◆ **What you will do**
Your answer should be only the lines below from the one with "You are a computer-use" to the one with "Instruction: Select the Others row label", repeated exactly, ends included.

◆ **Record excerpts**
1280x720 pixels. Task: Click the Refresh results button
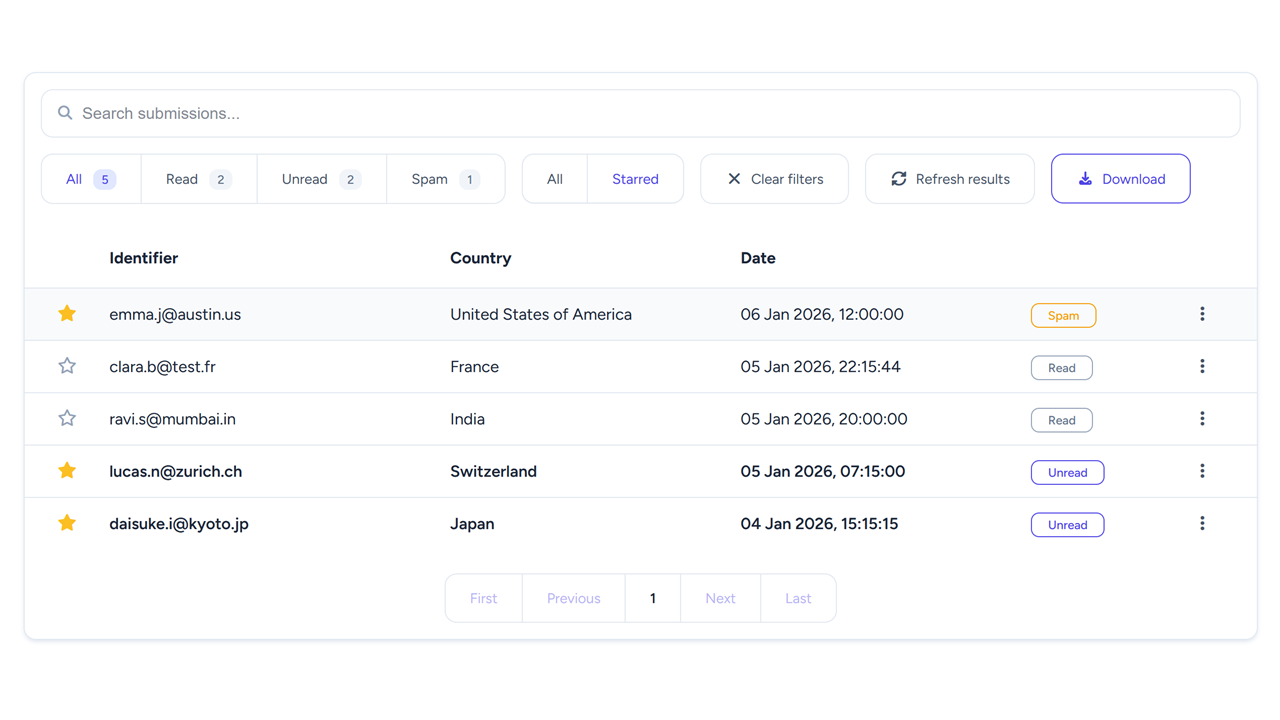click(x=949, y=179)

* * *

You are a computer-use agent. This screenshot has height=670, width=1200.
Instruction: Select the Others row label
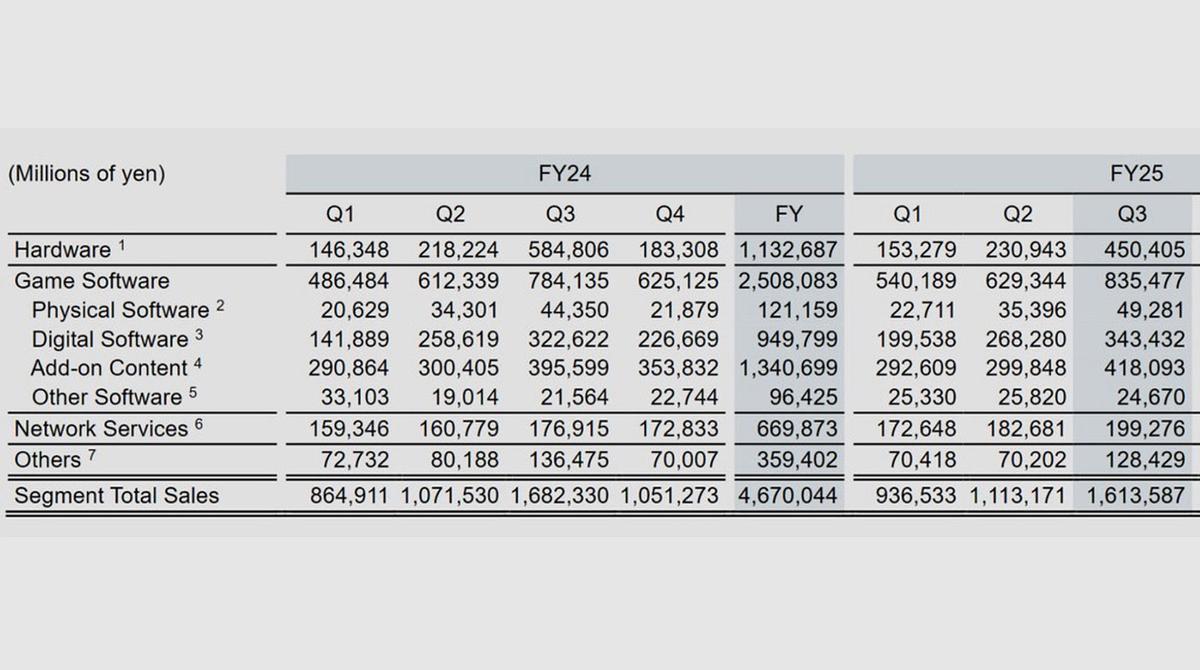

* * *

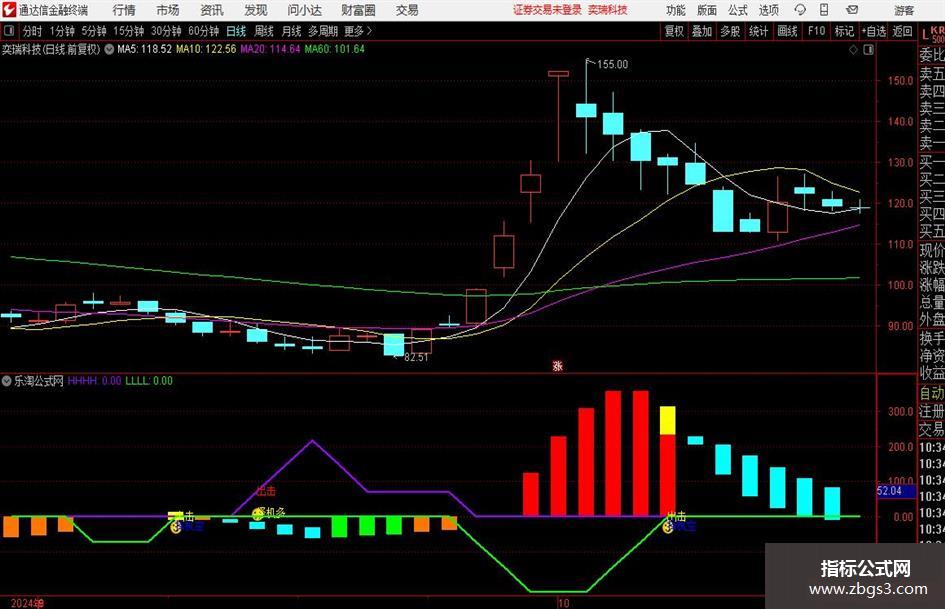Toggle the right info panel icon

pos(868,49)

◆ **Response to this exercise**
You are a computer-use agent. This screenshot has height=670, width=1200.
Instruction: Select the Others row label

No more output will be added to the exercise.